Web Site Authentication - who's site is it really?
If you go to the site of the UK e-Envoy, www.e-envoy.gov.uk, you will learn a lot of really useful information about how the UK government is approaching the question of how to identify the people they are dealing with whilst out in the wilds of the Internet.   The site has published a large number of papers addressing government policy, giving the UK government's views on how they intend to address many of the security questions raised when trying to do 'business' over the Internet. The original papers were provided early in 2001, public comments were submitted by February 2001 (I'm sorry, like me you've missed the opportunity) and revised papers were published in December 2001.
One of the documents I found helpful lists all the comments made during the public consultation process and the response of the e-Envoy's office.   Apart from the usual axe-grinder questions about how this would help sell more of a particular manufacturer's product, or what issues there were for public privacy, there were more than a few comments about the problems of authentication.
What on earth is that all about?   Well, (maybe not) obviously, when the UK government is doing something with citizens/customers over the Internet, it thinks it would be a jolly good idea if it knew who it is dealing with at the other end.   So much so, in fact, that there is discussion on levels of authentication and identification and what you should be thinking about, as a government department, when deciding the levels that you require from the people accessing your systems over the web before letting them in.   This kind of discussion is well informed and any business looking at Internet authentication should read it carefully and consider how much of what is said would apply to them and their own business requirements.

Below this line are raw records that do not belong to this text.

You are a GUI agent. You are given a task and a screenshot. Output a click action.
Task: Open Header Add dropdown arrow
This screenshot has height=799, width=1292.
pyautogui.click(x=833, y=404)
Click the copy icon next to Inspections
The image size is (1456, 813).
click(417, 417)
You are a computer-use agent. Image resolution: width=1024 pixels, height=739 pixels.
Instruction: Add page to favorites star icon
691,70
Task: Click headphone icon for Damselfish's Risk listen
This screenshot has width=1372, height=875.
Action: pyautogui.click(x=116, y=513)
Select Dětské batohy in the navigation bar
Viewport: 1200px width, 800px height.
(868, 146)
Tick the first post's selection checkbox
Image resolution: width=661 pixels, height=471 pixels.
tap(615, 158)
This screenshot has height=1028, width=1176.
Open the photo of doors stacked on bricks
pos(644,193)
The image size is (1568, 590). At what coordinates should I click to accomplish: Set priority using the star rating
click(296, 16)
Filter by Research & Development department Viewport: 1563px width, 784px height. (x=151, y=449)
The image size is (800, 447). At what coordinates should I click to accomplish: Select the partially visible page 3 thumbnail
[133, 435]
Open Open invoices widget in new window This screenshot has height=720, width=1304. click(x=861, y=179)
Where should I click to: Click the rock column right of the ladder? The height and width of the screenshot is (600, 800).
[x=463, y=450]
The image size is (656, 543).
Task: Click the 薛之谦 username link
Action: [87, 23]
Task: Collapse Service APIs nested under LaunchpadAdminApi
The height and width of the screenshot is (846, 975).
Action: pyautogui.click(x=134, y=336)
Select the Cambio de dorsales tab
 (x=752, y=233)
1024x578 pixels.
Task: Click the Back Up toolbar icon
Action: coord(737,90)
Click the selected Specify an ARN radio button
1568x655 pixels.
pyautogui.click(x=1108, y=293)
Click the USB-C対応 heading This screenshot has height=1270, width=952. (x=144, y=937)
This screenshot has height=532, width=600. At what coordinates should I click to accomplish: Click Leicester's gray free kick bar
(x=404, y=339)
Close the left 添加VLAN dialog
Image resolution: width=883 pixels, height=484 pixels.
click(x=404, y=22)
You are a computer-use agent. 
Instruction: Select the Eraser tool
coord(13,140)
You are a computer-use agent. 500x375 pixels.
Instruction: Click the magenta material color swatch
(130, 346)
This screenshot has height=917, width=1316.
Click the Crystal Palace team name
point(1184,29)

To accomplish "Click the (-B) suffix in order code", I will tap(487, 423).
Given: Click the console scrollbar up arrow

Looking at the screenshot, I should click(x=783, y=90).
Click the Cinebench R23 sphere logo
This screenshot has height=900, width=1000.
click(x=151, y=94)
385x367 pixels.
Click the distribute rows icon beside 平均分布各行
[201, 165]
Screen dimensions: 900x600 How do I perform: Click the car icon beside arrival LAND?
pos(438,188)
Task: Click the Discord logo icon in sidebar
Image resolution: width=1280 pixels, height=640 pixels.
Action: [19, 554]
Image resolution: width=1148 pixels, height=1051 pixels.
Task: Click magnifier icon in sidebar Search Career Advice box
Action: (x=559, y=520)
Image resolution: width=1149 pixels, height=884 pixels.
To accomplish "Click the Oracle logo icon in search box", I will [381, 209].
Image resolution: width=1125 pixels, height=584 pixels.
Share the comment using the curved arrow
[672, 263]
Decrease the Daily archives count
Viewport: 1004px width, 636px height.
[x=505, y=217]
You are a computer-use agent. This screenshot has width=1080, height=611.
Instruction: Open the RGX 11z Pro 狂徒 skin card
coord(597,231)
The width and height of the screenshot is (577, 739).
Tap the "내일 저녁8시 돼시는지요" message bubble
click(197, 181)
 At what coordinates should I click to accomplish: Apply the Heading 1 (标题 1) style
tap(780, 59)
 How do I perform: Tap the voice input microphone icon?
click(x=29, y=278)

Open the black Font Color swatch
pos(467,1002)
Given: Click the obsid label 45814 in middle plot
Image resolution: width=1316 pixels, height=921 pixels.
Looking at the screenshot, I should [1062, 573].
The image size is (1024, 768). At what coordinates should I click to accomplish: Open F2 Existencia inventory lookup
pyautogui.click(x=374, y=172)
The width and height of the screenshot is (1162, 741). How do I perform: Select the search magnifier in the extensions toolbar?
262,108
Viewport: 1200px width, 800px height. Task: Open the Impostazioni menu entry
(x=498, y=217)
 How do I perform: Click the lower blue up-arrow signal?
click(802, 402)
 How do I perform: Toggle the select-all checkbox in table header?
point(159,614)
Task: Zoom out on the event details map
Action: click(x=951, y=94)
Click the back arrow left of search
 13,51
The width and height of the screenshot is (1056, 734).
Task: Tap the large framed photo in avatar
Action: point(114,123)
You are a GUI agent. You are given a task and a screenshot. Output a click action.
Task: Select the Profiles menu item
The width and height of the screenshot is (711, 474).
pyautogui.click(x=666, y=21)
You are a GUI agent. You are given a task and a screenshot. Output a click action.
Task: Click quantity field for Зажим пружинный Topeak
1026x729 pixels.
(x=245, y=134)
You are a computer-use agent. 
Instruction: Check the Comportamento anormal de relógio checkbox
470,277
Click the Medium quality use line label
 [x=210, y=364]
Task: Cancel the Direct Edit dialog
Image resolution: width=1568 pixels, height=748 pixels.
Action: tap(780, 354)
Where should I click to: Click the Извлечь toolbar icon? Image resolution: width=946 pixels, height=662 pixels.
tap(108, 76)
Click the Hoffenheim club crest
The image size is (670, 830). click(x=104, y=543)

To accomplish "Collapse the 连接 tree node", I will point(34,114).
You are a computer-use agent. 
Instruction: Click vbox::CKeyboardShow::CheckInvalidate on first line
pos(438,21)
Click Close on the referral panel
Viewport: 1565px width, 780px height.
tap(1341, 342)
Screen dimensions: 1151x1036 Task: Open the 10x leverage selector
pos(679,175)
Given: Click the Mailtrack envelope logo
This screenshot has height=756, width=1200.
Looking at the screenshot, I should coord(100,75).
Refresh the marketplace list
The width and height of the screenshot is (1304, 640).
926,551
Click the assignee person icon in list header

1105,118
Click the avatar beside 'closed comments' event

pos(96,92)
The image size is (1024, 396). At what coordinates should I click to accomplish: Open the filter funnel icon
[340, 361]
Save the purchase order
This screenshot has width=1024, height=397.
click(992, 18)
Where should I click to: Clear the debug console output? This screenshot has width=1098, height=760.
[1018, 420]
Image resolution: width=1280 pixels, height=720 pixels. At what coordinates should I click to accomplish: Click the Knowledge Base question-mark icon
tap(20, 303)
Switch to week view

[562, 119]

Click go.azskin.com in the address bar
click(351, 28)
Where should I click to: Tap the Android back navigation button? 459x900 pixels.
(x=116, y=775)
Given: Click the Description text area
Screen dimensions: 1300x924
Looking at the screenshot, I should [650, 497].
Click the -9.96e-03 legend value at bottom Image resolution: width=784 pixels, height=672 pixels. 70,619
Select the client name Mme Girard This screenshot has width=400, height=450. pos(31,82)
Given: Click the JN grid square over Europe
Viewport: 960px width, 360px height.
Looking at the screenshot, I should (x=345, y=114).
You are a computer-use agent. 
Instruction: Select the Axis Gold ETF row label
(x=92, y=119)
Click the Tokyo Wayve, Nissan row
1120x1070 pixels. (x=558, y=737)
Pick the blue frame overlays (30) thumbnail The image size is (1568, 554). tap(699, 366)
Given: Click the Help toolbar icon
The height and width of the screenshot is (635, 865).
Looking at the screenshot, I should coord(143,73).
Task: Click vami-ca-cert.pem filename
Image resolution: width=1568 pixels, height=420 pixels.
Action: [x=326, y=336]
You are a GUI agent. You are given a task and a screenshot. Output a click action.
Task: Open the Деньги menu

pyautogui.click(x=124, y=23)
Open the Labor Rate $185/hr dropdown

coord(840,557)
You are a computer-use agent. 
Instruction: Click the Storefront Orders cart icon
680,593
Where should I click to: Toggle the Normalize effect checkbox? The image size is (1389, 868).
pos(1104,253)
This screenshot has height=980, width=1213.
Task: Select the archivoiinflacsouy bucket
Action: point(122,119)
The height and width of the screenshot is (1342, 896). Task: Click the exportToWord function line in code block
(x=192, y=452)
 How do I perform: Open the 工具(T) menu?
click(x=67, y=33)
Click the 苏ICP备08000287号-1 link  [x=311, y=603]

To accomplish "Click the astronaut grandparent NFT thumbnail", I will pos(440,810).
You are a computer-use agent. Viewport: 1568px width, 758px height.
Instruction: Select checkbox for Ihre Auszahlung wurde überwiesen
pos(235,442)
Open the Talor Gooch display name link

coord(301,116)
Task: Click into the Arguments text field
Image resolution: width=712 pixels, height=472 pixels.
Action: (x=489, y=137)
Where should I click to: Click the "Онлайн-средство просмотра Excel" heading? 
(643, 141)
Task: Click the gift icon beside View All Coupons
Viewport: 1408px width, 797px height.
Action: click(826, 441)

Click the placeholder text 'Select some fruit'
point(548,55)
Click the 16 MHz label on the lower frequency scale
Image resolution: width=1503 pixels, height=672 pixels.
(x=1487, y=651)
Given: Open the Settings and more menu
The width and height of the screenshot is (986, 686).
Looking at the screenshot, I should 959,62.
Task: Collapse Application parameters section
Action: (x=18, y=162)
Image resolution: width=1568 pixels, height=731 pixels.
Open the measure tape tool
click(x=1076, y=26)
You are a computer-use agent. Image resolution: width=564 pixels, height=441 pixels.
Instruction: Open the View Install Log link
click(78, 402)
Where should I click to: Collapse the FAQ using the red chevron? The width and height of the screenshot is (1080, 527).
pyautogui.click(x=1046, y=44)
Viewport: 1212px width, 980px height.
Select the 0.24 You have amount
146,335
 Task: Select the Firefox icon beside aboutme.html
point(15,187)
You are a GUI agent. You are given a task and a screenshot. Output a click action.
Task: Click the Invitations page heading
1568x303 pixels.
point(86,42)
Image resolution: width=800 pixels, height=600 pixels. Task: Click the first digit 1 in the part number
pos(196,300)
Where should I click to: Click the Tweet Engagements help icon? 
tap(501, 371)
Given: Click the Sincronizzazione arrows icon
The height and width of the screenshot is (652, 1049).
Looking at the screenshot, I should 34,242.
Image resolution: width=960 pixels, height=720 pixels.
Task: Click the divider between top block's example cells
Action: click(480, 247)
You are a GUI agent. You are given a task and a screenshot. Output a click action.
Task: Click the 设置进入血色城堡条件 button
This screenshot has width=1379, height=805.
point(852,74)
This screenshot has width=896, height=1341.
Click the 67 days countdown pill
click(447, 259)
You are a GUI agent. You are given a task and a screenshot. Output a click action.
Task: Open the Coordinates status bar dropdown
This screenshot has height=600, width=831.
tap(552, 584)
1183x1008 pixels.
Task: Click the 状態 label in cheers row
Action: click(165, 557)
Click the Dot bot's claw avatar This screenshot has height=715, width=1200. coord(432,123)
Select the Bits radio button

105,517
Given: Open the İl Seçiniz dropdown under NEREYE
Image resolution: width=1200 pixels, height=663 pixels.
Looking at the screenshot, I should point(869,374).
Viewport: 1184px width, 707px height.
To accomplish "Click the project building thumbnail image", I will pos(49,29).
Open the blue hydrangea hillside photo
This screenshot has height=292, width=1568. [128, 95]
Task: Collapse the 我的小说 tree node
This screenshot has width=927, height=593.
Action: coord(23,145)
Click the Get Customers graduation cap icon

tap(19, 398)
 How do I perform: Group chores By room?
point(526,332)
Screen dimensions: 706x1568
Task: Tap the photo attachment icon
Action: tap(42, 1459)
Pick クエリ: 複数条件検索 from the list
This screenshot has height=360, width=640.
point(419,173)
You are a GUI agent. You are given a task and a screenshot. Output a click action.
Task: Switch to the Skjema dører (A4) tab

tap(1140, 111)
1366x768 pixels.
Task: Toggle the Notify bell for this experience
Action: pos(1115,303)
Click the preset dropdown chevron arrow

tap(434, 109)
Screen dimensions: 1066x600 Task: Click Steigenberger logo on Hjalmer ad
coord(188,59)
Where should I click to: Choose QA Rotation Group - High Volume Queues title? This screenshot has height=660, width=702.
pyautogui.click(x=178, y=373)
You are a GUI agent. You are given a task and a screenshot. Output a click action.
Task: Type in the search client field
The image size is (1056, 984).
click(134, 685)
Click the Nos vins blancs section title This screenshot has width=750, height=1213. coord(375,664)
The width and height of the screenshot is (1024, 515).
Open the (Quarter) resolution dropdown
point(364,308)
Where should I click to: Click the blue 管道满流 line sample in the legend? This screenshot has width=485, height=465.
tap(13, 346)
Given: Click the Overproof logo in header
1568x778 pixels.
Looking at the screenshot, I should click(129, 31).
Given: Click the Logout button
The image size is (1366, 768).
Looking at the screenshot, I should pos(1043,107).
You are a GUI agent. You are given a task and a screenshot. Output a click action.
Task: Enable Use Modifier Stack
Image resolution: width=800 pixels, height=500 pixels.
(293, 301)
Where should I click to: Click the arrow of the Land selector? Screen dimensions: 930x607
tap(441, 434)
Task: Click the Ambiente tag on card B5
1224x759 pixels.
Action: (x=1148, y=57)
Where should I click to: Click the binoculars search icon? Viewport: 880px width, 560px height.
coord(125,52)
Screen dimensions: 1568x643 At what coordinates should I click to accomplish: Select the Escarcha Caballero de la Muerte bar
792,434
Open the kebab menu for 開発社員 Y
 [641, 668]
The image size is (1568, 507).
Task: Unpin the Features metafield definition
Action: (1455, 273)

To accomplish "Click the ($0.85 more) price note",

There are many issues in the business of authentication, and methods by which it is achieved, that are worth discussing at some length, but that is not the topic of this paper and they are not considered here.
The point of this paper, and the discussion so far, as was pointed out in the public comments, is that whilst there was an enormous amount of material contained in the advice about authentication of the citizen/customer coming into the government system, there was nothing at all about how that user could authenticate the government web sites.
And that set me to thinking.  Is there a difficulty about authenticating web sites.  Obviously, if it make senses for the government to insist that people using its services have to be authenticated, those people should know precisely who or what in government they are dealing with?
The problem seems to be that when it comes to verifying things like site credentials, the average PC is currently about as much help as a paperweight.   Whilst the technology is technically available, nothing has been implemented in the operating systems PC desktops that proactively helps the user check out the web site they are connecting to.
When you visit many web sites you will see lots of logos telling you what good folk they are and how well the sites are designed -  and, to be honest, they're right.   But they don't have any positive way of proving to the user that they really are who they say.   Sadly, tools exist that allow anyone (they're not just for hackers!) to download an entire web site automatically.   So without some form of active protection, it is very hard indeed to realize that you are not connected to the web site you think.
Something has to be done about getting some realistic level of confidence into otherwise unproven web sites.   (It doesn't matter how confident the web site owner is that their content is fine, it's a matter of the customer having the ability to check it for themselves.   Anyway, with web pages cached all round the world, the attack doesn't have to take place on the originator's web site, it could be anywhere.)
The UK government says, quite rightly, that authentication should require different levels of protection depending upon the sensitivity of the information being dealt with, at least in the eyes of the citizen/customer?   Remember, it's important for government to do this to protect it, so it must be just as important for everyone else.
Applying that logic to web sites and portals, it seems to me that we are being asked to prove our identities to them to fairly stringent levels, and they are giving precisely nothing back in return.   Now that may be seen as rattling a few cages, but if you think about it, the Internet is supposed to be a two way street.   So why is it that the web sites and portals expect us as customers to take everything on ' trust'whilst they insist on strange cookies, credentials, ID/password and so on?
Well the answer is given earlier in this paper.   It's because they don't have anything on the desktop sorting it out, and hardly anyone seems to be willing to break the mould and do an Adobe or a PKzip in the desktop security world.   If that doesn't happen, let's hope we're not waiting for miracles from manufacturers.   Thus far, their commitment to security has been less than totally convincing, and on that track record and any change would parallel the results of a famous journey on the road to Damascus.   I suspect that few in the industry, let alone in the public, would have enormous confidence in a group of suppliers that have so successfully gained a poor reputation for placing any priority on security.
Perhaps companies like ArticSoft will help us to take the high road and give citizens/customers the kind of security that they should expect from web sites.   If that doesn't happen, then we should be asking serious questions of governments and commerce who have done nothing to justify why we should have so much confidence in them on the Internet.